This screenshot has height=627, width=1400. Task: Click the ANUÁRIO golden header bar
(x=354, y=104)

* * *

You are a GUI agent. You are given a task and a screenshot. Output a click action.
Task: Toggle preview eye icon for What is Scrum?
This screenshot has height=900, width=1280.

* * *

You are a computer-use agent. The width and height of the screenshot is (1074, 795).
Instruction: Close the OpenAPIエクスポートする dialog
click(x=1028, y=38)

* _What the exercise asks_
Please rewrite the records starting at the line that contains "You are a GUI" and ending at the line that contains "This screenshot has height=900, width=1280.", with "preview" replaced by "visibility" and everything else left unchanged.

* _Problem solution_
You are a GUI agent. You are given a task and a screenshot. Output a click action.
Task: Toggle visibility eye icon for What is Scrum?
This screenshot has height=900, width=1280.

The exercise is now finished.